■ Short exercise: Turn the stretch of items from the line containing "Pick Donnerstag 18.01.2018" through the line containing "pyautogui.click(x=97, y=1486)" into a JSON list of strings, one string per line, leaving out blank lines.

■ Records provided:

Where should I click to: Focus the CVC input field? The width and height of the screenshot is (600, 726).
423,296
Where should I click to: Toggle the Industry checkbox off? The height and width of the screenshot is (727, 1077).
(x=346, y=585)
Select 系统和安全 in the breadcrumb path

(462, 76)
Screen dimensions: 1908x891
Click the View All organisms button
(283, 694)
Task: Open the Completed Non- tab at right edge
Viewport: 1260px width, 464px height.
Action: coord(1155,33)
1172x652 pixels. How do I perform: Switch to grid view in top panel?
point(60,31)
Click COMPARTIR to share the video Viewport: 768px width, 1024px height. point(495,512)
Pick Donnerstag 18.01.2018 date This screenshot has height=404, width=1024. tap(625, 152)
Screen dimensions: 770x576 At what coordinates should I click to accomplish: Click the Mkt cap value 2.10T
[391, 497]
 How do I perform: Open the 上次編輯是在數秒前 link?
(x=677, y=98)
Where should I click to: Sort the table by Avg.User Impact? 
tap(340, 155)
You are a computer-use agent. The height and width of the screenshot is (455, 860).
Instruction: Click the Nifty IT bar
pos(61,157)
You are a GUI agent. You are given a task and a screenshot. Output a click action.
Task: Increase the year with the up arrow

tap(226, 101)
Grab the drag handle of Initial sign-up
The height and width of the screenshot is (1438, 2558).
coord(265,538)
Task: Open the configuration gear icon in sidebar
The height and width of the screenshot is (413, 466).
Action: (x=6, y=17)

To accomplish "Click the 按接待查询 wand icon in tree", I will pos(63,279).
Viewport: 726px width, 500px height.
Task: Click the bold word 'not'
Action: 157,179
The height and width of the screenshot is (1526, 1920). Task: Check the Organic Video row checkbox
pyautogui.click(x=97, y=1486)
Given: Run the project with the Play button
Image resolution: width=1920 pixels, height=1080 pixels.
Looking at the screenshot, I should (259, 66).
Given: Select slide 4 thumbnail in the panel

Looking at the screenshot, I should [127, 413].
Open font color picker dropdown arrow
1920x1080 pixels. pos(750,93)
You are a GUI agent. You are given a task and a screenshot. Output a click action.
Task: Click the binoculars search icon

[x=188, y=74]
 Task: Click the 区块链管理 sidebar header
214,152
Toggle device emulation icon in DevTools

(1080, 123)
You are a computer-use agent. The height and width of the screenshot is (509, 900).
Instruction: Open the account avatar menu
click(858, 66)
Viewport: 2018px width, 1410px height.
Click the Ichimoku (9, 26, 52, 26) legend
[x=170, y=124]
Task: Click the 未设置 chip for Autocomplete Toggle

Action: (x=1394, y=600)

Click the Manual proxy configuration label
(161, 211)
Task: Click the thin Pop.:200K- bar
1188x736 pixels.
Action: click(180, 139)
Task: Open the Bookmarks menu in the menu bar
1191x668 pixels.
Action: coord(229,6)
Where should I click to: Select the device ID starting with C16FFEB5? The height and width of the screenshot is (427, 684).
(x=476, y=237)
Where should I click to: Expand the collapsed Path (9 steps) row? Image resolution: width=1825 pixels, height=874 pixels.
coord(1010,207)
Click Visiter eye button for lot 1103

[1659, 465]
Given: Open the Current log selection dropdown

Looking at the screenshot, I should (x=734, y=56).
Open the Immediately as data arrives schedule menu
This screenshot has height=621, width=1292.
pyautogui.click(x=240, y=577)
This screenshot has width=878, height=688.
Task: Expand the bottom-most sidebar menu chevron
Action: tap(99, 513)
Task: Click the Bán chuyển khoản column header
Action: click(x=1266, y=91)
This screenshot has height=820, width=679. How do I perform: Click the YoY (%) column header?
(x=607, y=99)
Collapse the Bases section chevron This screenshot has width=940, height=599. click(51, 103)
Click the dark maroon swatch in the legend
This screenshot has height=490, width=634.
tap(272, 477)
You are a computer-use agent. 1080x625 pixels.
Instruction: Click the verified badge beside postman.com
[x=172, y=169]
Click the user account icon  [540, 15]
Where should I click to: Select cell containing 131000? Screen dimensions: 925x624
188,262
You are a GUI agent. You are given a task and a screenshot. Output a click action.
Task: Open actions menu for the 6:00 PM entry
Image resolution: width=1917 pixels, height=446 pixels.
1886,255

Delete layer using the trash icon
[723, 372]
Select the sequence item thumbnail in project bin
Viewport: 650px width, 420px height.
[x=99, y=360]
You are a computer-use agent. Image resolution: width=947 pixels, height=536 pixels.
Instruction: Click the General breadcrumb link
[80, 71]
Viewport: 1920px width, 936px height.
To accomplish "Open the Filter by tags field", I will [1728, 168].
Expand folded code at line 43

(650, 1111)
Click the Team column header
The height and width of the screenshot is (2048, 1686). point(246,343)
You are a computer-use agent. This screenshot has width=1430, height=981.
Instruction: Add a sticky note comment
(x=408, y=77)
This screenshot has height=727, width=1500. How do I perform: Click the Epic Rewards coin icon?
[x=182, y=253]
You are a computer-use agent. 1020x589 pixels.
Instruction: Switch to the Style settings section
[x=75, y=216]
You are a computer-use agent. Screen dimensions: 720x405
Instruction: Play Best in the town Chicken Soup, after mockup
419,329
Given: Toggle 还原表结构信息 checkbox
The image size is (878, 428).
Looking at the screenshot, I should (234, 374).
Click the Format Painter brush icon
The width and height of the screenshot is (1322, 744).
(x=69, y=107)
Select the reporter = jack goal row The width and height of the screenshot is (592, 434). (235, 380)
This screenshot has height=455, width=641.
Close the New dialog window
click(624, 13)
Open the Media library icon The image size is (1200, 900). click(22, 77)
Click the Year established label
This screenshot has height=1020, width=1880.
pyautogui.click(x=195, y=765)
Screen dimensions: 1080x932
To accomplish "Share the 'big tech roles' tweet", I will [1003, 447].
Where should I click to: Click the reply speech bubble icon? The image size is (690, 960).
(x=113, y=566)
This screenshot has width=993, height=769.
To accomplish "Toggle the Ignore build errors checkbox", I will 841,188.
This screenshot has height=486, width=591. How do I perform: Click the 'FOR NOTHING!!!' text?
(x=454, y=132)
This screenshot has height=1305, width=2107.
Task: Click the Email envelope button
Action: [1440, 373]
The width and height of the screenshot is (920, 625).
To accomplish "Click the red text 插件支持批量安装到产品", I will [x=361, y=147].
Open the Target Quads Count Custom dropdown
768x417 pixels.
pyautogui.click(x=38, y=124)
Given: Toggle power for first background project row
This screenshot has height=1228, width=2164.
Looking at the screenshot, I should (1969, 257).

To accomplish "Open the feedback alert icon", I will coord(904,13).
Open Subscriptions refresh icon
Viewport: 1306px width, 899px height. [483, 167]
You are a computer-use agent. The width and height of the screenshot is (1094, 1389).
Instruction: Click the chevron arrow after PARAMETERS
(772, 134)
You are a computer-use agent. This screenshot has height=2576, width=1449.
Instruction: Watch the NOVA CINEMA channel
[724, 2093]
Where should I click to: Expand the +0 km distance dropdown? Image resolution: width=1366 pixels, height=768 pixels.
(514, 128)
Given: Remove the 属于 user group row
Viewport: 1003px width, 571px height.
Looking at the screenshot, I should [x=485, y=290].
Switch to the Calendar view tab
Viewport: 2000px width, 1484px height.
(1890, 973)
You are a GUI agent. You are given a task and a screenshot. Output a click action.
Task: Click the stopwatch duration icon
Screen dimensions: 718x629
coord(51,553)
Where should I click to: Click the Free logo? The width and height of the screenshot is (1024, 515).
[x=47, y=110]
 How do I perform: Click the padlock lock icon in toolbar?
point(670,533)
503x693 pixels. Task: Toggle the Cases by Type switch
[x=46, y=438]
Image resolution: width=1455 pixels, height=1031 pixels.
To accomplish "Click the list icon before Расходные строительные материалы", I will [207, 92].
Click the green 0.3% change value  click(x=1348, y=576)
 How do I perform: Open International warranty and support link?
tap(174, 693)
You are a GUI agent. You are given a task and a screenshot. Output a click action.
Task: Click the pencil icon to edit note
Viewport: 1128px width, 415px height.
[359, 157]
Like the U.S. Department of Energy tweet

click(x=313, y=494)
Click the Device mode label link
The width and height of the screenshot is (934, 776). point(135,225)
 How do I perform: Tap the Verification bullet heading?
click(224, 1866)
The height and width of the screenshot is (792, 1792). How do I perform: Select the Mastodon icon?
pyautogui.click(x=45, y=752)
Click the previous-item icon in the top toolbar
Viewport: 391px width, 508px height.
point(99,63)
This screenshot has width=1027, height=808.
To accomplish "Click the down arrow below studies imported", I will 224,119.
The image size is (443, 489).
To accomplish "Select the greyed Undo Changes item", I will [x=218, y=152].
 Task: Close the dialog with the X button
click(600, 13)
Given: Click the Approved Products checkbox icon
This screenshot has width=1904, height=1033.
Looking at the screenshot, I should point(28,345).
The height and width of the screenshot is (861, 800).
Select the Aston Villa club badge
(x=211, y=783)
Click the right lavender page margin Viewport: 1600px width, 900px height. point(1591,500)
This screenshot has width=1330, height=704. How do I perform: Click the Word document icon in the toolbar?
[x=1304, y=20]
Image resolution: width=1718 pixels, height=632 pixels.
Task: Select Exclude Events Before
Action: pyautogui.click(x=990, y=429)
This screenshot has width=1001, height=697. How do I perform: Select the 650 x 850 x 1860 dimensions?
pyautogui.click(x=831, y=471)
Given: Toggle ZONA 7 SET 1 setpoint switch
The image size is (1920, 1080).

■ Exercise solution:
[
  "Pick Donnerstag 18.01.2018 date This screenshot has height=404, width=1024. tap(625, 152)",
  "Screen dimensions: 770x576 At what coordinates should I click to accomplish: Click the Mkt cap value 2.10T",
  "[391, 497]",
  " How do I perform: Open the 上次編輯是在數秒前 link?",
  "(x=677, y=98)",
  "Where should I click to: Sort the table by Avg.User Impact? ",
  "tap(340, 155)",
  "You are a computer-use agent. The height and width of the screenshot is (455, 860).",
  "Instruction: Click the Nifty IT bar",
  "pos(61,157)",
  "You are a GUI agent. You are given a task and a screenshot. Output a click action.",
  "Task: Increase the year with the up arrow",
  "tap(226, 101)",
  "Grab the drag handle of Initial sign-up",
  "The height and width of the screenshot is (1438, 2558).",
  "coord(265,538)",
  "Task: Open the configuration gear icon in sidebar",
  "The height and width of the screenshot is (413, 466).",
  "Action: (x=6, y=17)",
  "To accomplish \"Click the 按接待查询 wand icon in tree\", I will pos(63,279).",
  "Viewport: 726px width, 500px height.",
  "Task: Click the bold word 'not'",
  "Action: 157,179",
  "The height and width of the screenshot is (1526, 1920). Task: Check the Organic Video row checkbox",
  "pyautogui.click(x=97, y=1486)"
]